Mit der Trophäe in der Hand wähnte sich Sichermann übrigens in Sicherheit. Da hatte er aber noch nicht mit dem Publikumspreis gerechnet, den er auch noch bekam.

Dass sich plötzlich so viele für ihn interessieren, ist Sichermann unangenehm. Anfragen von Journalisten beantwortet er nur zögernd, und eigentlich würde er viel lieber einfach nur seinen Job machen. In seiner Ein-Mann-Redaktion mitten in der Fürther Altstadt setzt er sich in der Früh an den Computer und klickt sich durch zig Online-Portale und Blogs — immer auf der Suche nach der Meldung, die er für seine Seite zerpflücken kann.

Schon beim Lesen, sagt er, gehe der Denkprozess los und die Suche nach dem richtigen Dreh. In der Regel verfasst Sichermann eine "Postillon"-Nachricht am Tag und garniert diese noch mit kleineren Meldungen für den Newsticker. Anregungen dafür bekommt er längst von seinen angestammten Lesern.

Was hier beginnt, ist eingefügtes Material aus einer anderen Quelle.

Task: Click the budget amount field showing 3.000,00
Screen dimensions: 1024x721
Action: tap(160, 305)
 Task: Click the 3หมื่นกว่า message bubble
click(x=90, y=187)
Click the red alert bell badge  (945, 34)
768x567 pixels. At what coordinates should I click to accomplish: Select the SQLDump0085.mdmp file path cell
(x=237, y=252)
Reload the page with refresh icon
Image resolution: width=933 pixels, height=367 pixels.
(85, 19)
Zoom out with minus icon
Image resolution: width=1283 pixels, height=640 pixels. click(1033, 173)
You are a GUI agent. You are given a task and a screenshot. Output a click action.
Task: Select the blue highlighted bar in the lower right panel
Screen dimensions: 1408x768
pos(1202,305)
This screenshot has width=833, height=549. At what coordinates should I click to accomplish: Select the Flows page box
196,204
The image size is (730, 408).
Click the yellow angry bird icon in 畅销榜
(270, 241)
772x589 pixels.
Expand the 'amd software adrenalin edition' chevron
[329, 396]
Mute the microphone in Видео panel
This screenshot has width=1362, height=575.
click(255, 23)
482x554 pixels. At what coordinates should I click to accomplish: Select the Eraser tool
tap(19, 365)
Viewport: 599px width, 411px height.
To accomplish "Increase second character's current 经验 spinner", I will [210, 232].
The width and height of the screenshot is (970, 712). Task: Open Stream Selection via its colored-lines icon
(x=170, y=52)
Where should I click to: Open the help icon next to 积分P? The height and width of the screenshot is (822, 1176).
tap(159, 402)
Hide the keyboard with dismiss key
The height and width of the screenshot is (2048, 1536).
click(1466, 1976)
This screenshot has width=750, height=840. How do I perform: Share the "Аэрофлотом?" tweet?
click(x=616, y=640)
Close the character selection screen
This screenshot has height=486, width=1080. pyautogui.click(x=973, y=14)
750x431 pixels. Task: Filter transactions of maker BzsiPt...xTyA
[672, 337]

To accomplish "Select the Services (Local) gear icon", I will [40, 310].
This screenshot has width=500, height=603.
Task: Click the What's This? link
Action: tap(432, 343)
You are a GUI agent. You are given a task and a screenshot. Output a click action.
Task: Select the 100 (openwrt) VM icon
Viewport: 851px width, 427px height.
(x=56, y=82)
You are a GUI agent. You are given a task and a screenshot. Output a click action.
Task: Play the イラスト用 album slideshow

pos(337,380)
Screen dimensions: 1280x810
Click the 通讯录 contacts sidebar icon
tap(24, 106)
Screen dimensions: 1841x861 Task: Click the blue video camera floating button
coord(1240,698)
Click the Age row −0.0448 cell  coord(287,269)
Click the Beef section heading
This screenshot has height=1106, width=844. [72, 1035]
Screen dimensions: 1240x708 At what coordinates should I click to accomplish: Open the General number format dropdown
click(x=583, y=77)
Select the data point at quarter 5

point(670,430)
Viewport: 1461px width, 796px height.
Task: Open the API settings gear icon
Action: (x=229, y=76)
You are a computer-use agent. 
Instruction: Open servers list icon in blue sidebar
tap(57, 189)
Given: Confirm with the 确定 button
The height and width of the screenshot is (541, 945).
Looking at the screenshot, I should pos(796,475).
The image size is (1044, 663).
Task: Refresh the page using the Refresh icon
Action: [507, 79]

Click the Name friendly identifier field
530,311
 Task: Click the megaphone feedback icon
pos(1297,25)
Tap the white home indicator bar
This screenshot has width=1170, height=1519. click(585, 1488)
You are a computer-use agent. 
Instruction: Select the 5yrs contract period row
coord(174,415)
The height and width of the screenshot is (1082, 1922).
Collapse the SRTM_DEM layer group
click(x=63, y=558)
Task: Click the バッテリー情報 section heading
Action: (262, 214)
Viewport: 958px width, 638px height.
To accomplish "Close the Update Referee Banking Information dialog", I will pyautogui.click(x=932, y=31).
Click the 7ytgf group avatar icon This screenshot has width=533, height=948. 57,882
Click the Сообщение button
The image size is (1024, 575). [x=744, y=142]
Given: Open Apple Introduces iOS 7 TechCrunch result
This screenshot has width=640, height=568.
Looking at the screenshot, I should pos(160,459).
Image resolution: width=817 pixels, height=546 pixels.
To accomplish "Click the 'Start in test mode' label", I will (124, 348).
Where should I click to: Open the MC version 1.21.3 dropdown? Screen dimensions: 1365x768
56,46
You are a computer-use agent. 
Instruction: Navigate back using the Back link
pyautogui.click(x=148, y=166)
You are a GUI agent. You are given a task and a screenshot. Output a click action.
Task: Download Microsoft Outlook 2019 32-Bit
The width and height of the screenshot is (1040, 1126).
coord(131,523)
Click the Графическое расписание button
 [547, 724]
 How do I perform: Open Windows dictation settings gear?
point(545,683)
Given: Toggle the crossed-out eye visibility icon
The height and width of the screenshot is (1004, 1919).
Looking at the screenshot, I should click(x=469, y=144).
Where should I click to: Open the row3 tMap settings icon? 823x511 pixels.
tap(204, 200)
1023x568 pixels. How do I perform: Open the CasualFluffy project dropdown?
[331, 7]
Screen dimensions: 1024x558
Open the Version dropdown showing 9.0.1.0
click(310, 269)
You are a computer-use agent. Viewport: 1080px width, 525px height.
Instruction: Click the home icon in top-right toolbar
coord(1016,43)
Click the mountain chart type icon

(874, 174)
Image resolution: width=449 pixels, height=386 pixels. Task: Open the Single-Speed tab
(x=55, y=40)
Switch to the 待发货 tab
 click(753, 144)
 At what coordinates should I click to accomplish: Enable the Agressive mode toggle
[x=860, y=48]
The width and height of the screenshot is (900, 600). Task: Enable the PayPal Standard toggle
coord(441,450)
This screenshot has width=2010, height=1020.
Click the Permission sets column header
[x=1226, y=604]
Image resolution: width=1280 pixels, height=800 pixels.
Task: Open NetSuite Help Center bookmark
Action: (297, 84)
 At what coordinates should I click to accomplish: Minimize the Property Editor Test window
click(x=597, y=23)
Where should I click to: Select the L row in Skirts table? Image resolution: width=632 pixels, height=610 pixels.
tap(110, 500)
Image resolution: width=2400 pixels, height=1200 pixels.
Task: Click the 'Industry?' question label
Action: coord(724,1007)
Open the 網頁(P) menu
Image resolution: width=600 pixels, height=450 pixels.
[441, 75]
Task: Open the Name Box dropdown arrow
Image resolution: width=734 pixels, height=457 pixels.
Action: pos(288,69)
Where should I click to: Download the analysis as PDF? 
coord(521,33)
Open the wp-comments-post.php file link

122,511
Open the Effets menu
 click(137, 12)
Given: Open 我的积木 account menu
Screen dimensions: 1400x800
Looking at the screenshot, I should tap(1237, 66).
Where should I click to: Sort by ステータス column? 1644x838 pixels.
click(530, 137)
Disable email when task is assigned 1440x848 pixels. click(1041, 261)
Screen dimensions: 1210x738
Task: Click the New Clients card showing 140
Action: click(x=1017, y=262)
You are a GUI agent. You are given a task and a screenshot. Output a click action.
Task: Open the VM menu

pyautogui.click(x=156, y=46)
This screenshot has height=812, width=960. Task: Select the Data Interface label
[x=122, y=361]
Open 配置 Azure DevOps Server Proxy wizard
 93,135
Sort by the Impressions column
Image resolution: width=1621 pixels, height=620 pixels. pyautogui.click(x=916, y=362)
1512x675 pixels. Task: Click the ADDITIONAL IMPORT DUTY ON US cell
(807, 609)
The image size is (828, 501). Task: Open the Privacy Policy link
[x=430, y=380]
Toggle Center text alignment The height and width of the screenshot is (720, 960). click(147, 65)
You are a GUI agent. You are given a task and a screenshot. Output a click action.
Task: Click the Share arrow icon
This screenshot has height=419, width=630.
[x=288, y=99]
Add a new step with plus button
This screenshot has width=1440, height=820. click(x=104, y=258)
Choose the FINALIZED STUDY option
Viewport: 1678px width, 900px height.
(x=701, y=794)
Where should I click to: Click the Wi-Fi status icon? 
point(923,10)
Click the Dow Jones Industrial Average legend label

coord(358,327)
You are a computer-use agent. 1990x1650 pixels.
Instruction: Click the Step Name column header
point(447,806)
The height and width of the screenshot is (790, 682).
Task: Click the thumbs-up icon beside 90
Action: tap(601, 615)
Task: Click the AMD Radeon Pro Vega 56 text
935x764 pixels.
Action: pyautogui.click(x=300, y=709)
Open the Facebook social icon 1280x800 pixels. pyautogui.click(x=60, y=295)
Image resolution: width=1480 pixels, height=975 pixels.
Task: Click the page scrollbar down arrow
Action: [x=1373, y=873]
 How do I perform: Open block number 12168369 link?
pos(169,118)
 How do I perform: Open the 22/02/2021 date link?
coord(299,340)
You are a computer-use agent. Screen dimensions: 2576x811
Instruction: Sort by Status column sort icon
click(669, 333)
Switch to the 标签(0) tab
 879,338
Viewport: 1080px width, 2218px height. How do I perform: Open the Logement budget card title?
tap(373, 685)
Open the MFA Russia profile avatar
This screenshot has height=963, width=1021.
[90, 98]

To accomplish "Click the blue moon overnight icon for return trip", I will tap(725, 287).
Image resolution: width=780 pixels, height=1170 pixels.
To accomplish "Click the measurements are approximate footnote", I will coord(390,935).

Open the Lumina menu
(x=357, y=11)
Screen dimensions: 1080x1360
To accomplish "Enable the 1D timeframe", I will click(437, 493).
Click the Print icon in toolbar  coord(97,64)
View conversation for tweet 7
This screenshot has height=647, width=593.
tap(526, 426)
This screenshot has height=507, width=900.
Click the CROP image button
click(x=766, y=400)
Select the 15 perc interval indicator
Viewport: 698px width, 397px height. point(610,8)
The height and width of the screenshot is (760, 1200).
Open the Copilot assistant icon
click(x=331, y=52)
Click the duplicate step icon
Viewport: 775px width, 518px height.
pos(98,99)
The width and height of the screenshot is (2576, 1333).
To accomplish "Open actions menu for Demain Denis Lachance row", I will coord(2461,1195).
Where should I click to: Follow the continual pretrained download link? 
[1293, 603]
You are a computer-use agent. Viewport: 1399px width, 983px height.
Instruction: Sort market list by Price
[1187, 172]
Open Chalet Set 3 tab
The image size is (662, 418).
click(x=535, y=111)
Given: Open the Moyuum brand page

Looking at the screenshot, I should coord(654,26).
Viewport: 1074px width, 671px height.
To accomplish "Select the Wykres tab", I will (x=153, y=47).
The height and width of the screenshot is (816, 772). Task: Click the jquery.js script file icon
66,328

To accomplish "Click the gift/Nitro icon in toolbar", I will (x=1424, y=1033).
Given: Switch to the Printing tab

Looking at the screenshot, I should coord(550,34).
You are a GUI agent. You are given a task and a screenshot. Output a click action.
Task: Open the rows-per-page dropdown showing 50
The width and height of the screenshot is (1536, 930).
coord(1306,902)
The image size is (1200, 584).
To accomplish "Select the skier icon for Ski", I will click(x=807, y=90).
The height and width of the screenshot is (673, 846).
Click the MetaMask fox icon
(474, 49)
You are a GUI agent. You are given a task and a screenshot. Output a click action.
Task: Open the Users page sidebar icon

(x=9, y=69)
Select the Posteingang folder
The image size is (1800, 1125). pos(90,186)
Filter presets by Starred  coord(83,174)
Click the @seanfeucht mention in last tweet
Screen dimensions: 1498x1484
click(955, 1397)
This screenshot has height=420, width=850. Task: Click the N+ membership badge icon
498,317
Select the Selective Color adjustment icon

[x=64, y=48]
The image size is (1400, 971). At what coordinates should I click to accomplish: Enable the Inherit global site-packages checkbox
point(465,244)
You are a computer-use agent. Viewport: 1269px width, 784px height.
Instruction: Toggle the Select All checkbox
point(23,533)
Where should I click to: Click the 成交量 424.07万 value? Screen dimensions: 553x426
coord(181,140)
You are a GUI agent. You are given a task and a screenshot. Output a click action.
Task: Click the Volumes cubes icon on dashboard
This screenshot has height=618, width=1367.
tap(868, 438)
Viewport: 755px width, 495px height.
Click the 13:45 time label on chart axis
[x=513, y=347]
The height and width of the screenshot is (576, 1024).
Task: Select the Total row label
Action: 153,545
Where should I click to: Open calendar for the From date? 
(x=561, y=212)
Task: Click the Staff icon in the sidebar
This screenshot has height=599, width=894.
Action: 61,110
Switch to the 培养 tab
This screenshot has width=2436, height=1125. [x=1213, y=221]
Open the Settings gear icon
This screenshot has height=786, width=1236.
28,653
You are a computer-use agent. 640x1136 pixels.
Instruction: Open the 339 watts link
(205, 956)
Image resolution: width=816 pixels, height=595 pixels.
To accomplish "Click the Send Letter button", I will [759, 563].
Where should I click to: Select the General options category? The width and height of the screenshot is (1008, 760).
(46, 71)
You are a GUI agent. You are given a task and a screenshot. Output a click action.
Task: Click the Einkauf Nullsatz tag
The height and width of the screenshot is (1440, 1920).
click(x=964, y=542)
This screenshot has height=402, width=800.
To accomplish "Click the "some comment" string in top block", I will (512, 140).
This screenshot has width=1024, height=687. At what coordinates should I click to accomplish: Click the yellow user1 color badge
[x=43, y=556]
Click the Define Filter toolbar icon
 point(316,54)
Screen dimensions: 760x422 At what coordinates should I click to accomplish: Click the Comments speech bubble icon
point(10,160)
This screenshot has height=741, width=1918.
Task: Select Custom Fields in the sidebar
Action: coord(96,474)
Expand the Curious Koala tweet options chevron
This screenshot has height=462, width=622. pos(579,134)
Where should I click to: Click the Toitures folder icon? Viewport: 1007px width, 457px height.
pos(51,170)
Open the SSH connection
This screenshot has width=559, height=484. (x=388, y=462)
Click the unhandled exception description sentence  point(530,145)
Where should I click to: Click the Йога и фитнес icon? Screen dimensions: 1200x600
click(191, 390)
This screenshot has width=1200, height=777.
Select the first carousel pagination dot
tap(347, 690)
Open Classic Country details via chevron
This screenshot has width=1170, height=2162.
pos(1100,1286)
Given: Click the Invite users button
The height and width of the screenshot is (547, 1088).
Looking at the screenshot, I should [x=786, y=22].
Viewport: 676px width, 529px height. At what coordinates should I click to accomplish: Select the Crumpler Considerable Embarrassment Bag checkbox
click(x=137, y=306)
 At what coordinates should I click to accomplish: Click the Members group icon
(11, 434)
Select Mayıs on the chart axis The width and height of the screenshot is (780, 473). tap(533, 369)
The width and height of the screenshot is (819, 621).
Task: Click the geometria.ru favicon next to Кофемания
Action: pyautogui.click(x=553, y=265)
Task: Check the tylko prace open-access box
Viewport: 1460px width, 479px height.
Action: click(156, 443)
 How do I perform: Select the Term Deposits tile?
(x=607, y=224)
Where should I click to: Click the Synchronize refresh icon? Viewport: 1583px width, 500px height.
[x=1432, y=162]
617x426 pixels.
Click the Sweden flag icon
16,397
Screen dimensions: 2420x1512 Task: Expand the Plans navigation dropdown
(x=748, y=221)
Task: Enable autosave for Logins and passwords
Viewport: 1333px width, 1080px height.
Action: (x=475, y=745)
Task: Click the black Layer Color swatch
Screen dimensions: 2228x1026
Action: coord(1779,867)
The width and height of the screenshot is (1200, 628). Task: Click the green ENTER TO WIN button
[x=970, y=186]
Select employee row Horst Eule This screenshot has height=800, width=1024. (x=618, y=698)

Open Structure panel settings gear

Das klingt nach einem kurzen Arbeitstag. Aber das Schreiben zieht sich, selbst für jemanden, der bei fast 2000 verfassten Nachrichten ist.

Nur manchmal ist er sich unsicher, ob er den Bogen nicht überspannt hat. „Ich erinnere mich an meine Meldung, dass nach dem Tod von Steve Jobbs Technikjournalisten und Fanboys über das Design und die Farben vom Sarg des Apple-Chefs spekulierten.“ Bevor Sichermann den Text veröffentlichte, bat er seine Freundin und Kollegen um eine Meinung. Zwei waren gegen, drei für die Meldung.